1.3 方法 手術(shù)前30min肌注阿托品0.5mg，苯巴比妥鈉0.1g，開放靜脈通路，采用DatexOhmeda監(jiān)護(hù)儀常規(guī)監(jiān)測(cè)血壓(BP)、心率(HR)、血氧飽和度(SpO2)。靜脈注射咪唑安定0.05mg/kg，維庫溴銨0.1mg/kg，舒芬太尼0.3～0.5μg/kg或瑞芬太尼3～5μg/kg，異丙酚2～2.5mg/kg麻醉誘導(dǎo)。吸氧3～5min后行氣管插管，接麻醉機(jī)行機(jī)械通氣，呼吸頻率12次/min，吸呼比1:2，潮氣量8～10ml/kg，氣腹前呼吸末CO2分壓30～35mmHg (1mmHg=0.133kPa)。誘導(dǎo)時(shí)舒芬太尼、瑞芬太尼初始靶效應(yīng)室濃度分別為0.25、2ng/ml，異丙酚初始血漿靶濃度為2μg/ml，每2min增加0.5μg/ml，直至患者意識(shí)消失。
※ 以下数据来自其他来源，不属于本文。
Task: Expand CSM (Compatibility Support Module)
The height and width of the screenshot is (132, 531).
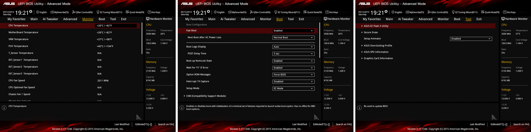Action: pyautogui.click(x=206, y=96)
兩組術(shù)中根據(jù)BP、HR調(diào)整舒芬太尼、瑞芬太尼血漿靶濃度，維持腦電雙頻指數(shù)(BIS)50～60。若收縮壓(SBP)＜90mmHg或低于基礎(chǔ)血壓20%，則靜注麻黃堿5～10mg；若HR＜60次/min，則靜注阿托品0.3～0.5mg。所有患者均不采用任何麻醉性藥物的拮抗藥促醒。兩組局麻處理均由同一麻醉醫(yī)師完成，且未被告知患者分組情況。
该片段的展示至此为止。